**Problem to solve**
Go through the records below and set each one down exactly, leaving out any pictures.

##### Information provided #####

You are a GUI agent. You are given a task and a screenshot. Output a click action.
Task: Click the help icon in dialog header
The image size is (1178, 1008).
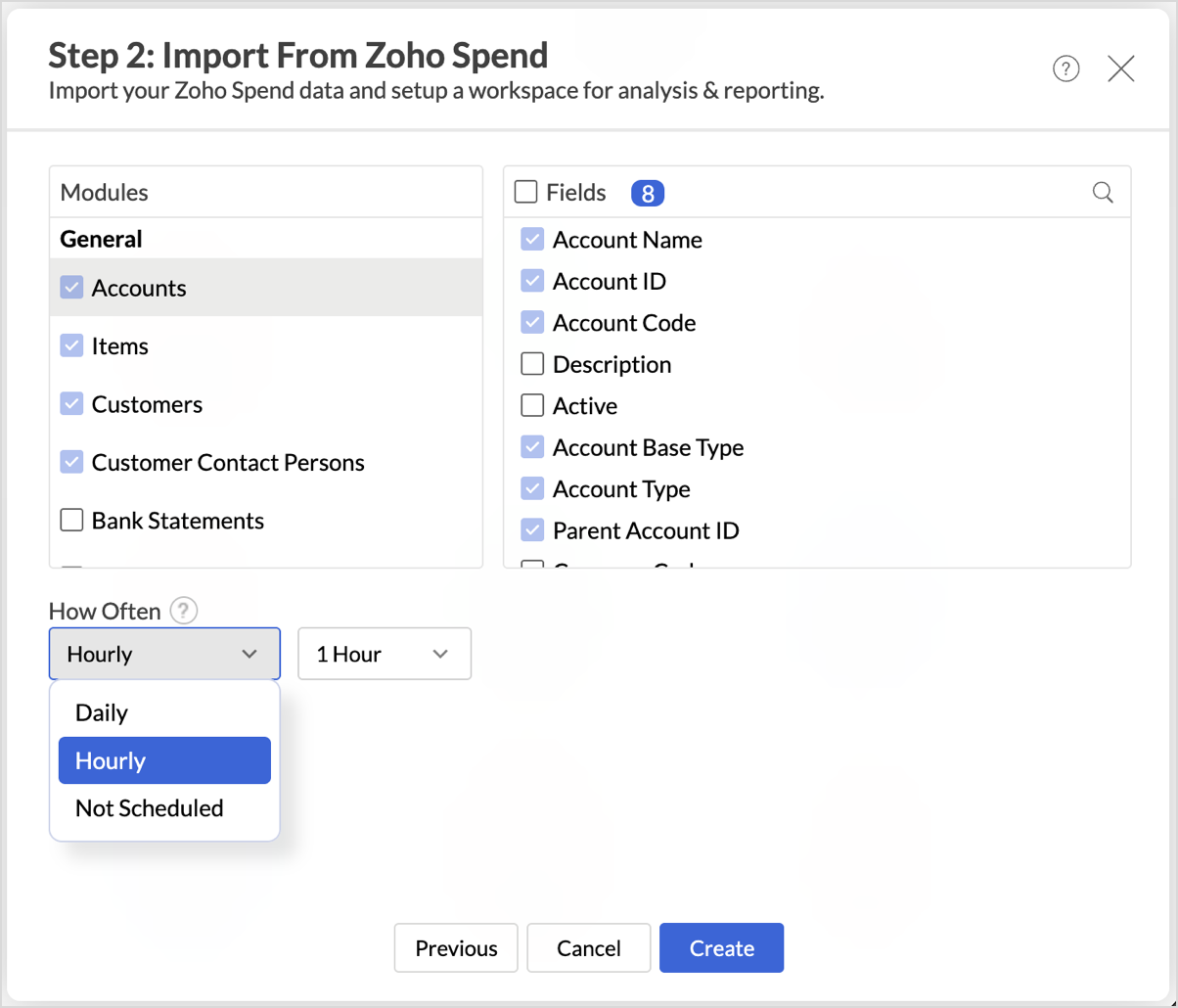pyautogui.click(x=1065, y=69)
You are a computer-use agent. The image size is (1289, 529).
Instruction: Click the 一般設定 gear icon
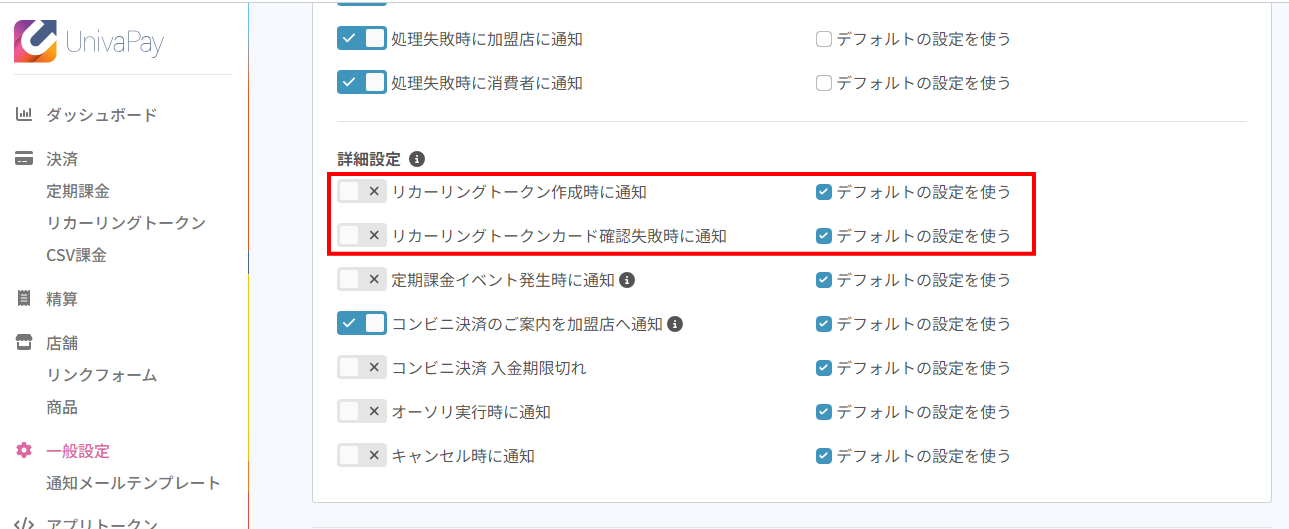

#####

**Problem solution**
You are a GUI agent. You are given a task and a screenshot. Output a click action.
Task: Click the help icon in dialog header
The image size is (1178, 1008).
pyautogui.click(x=1065, y=69)
You are a computer-use agent. The image size is (1289, 529).
Instruction: Click the 一般設定 gear icon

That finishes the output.